Configure Your Model

Configuring your model involves two key decisions: selecting the right model architecture for your task and tuning training settings to optimize performance. These choices directly impact training speed, accuracy, and resource usage.

💡
New to VLM training?
Start with the quickstart guide to train your first model with recommended settings. Return here when you're ready to optimize and customize your configuration.

📋
Prerequisites

A training project with prepared dataset

Understanding of your task — phrase grounding, VQA, or freeform

Knowledge of GPU resources and compute requirements

Familiarity with training workflows

Get started with training →

What you'll configure

Model configuration happens in two stages when creating a workflow:

Model Architecture

Choose from 4 state-of-the-art VLM architectures across different sizes (2B-32B parameters)

Model Settings

Configure training mode, hyperparameters, and inference behavior for optimal results

Step 1: Choose Your Model Architecture

Select the vision-language model that best fits your use case, accuracy requirements, and available compute resources.

Available Architectures

Vi supports four powerful VLM architectures, each optimized for different scenarios, with more coming soon:

Model	Sizes Available	Best For	Key Strength
Qwen2.5-VL	3B, 7B, 32B	General-purpose VLM tasks	Dynamic resolution, extended context (128K tokens)
NVIDIA NVILA-Lite	2B	Resource-constrained deployments	Efficiency, fast inference
NVIDIA Cosmos-Reason1	7B	Complex reasoning tasks	Logical inference, multi-step analysis
OpenGVLab InternVL3.5	8B	Balanced performance	Fine-grained visual understanding
DeepSeek OCR (Coming Soon)	TBA	Document understanding and OCR	Specialized text extraction capabilities
LLaVA-NeXT (Coming Soon)	TBA	Advanced multimodal reasoning	Improved visual comprehension

📘
Recommended Starting Point
Qwen2.5-VL (7B) offers the best balance of performance and efficiency for most use cases. It handles diverse tasks including visual question answering, phrase grounding, and image understanding.

Quick Selection Guide

Choose based on your primary goal:

I need maximum accuracy

Recommended: Qwen2.5-VL 32B

The largest available model provides the highest accuracy across all task types. Requires substantial GPU resources (40-80GB) but delivers state-of-the-art results for:

Production deployments with strict quality requirements
Complex visual reasoning tasks
Multi-image and video understanding
Tasks requiring deep contextual understanding

I have limited compute resources

Recommended: NVILA-Lite 2B or Qwen2.5-VL 3B

These compact models run efficiently on single consumer GPUs (8-16GB) while maintaining good performance:

NVILA-Lite: Optimized for efficiency, fastest inference
Qwen2.5-VL 3B: Broader capabilities, general-purpose tasks

Both are ideal for edge deployments and real-time applications.

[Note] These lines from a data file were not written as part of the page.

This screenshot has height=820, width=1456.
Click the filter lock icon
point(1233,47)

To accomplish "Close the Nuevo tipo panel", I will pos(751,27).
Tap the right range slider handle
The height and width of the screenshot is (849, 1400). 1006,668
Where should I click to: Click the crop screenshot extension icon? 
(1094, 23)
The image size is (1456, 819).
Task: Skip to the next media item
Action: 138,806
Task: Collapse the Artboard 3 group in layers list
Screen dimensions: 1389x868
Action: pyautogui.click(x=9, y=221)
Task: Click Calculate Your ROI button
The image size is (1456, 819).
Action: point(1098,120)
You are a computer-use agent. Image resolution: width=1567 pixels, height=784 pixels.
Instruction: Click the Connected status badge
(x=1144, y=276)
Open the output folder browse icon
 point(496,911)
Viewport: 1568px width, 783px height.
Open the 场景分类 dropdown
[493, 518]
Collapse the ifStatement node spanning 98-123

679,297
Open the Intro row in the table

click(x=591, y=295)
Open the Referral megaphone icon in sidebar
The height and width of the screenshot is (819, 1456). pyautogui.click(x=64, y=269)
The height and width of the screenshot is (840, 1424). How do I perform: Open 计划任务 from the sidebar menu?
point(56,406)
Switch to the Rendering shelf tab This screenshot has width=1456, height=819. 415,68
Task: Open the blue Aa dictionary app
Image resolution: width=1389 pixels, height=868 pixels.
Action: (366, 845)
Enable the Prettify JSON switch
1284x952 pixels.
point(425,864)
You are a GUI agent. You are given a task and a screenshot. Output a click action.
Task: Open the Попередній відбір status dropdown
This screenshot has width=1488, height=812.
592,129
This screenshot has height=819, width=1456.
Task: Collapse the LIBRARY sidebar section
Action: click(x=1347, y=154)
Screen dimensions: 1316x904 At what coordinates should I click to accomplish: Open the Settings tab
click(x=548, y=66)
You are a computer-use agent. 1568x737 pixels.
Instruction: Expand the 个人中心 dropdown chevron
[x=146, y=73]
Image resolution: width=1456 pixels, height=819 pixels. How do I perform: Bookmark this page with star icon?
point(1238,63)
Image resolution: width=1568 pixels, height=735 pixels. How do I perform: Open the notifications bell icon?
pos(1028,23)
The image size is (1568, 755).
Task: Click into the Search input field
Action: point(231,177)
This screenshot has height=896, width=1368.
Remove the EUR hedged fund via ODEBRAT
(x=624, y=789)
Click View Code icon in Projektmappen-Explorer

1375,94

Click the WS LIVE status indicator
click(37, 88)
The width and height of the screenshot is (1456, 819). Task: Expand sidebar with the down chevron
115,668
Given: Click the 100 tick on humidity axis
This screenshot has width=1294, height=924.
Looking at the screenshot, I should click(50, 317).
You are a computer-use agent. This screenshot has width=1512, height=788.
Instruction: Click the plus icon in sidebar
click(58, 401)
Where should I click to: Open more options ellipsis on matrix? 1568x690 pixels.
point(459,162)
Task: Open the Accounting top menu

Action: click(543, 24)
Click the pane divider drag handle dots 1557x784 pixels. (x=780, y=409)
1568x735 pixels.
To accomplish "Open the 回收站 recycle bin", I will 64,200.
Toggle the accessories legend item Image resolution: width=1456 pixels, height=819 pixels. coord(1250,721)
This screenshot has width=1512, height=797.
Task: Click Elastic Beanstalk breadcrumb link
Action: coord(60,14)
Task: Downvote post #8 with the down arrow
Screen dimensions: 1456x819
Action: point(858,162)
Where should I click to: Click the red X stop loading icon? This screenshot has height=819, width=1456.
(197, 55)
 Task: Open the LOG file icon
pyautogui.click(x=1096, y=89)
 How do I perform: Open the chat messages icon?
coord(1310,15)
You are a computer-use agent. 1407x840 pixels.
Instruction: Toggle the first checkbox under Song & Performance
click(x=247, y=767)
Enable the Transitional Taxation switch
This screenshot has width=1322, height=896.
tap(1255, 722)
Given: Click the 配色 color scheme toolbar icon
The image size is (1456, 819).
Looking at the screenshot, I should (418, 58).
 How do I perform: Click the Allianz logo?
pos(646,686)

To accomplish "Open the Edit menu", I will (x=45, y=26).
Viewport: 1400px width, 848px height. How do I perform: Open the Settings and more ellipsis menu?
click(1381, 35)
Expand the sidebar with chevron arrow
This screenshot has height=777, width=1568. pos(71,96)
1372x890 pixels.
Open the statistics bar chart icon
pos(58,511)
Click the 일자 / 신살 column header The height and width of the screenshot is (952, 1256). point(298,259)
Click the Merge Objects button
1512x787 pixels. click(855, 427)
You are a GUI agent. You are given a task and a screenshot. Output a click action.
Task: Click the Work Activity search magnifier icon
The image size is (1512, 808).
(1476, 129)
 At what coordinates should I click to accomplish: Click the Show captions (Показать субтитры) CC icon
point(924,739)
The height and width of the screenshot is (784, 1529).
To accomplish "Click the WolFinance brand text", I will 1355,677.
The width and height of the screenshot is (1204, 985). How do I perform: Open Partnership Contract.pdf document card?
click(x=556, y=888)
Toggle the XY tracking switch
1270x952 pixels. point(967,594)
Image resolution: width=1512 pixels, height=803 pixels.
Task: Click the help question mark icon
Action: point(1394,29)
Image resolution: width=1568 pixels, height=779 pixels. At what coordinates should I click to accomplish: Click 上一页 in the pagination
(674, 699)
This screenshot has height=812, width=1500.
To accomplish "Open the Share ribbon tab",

I need OCR or text extraction

Recommended: Qwen2.5-VL 7B or 32B

Qwen2.5-VL handles OCR tasks effectively along with other vision-language capabilities:

Document understanding and processing
Text extraction from images
Multilingual text recognition
General vision-language tasks

Coming Soon: DeepSeek OCR will be available for specialized OCR and document understanding tasks.

I need logical reasoning capabilities

Recommended: Cosmos-Reason1 7B

Optimized specifically for complex reasoning tasks:

Multi-step logical inference
Cause-and-effect analysis
Visual reasoning puzzles
Contextual understanding and decision-making

Best for analytical applications requiring deep reasoning over visual and textual information.

Explore all architectures in detail →

Step 2: Configure Model Settings

After selecting your architecture, fine-tune training and inference settings to optimize for your specific requirements.

Settings Categories

Model settings are organized into three main areas:

Model Options

Control the fundamental training approach:

Architecture Size: Choose parameter count (2B-32B) to balance capacity and efficiency
Training Mode: Select between full fine-tuning or LoRA for parameter-efficient training
Quantization: Reduce memory usage with 4-bit or 8-bit quantization
Precision Type: Trade speed for accuracy with different numeric precision levels

Impact: These settings determine memory requirements, training speed, and model capacity.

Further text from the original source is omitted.